Ross Lake has been fishing decent in the North Cascades, with Marabou Clousers, the Ross Lake Shiner, Olive Zonkers and BH Dude Friendly’s accounting for some fish. September and October can be absolutely amazing up there in terms of both scenery and fishing success. Over the last month, we’ve been finding fish out a little deeper over the edge of the drop offs rather than on them. As things cool, you’ll more likely see large trout cruising tight to the shore, looking for redside shiners to munch. Under these circumstances, setting up a boat drift along the shore and casting and frenetically retrieving an injured shiner pattern can provide lights out fishing on the big lake. While I happened to be on Ross during last month’s solar eclipse and found the bite mysteriously turned on strong as the moon obfuscated the sun, I suggest not waiting until the next such event to experience the thrill of an infamously powerful and thick-shouldered Ross Lake rainbow.

 

Beaches

Alas, our favorite late summer beach fishery essentially ended before it started, with the west side Whidbey salmon fishery closing in Marine Area 9 on Labor Day. We ventured down a few times and found lackluster fishing for the spotty pinks moving through and a heard of a few coho caught during the better tide windows toward the end of August.
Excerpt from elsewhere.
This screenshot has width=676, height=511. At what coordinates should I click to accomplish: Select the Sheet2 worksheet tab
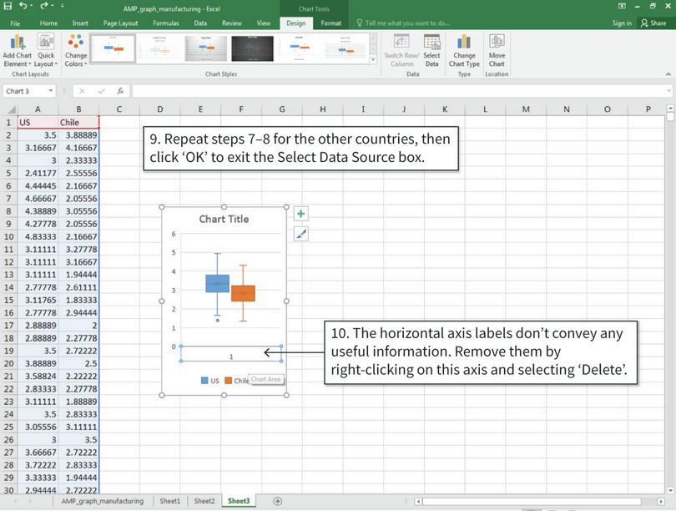coord(204,501)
Colin from Flanagan Fly Fishing has reported consistent fishing for both sea run cutthroat and coho in the northern portion of Hood Canal as they both feed aggressively on herring, sand lance and northern anchovy. Fish olive/white Clousers, Marabou Clousers, Imitators, Pin Heads and the Psychedelic Herring if the bigger baitfish are present. Marine Area 7 in the Bellingham Bay fishery is open for coho through the end of the September.

Also still present in fishable numbers are a bunch jail-broke pen-raised Atlantic Salmon swimming aimlessly around the North Sound and likely wondering why the jolly chap in flame orange Grundens isn’t feeding them anymore. We had the good fortune to tempt some Atlantics immediately following the pen breach (ie. complete and total implosion) near Cypress Island. They can and do bite flies. Green/white, pink/white and green/pink Craft Fur Clousers with stinger hooks worked just like they do for coho. Despite their hopelessly indolent upbringing, these pen pickles fought insanely well. It's inarguably best to rid the Sound of them completely, but given our lack of North Sound saltwater salmon opportunities for two years running, this was one of the better saltwater thrills I’ve had in awhile.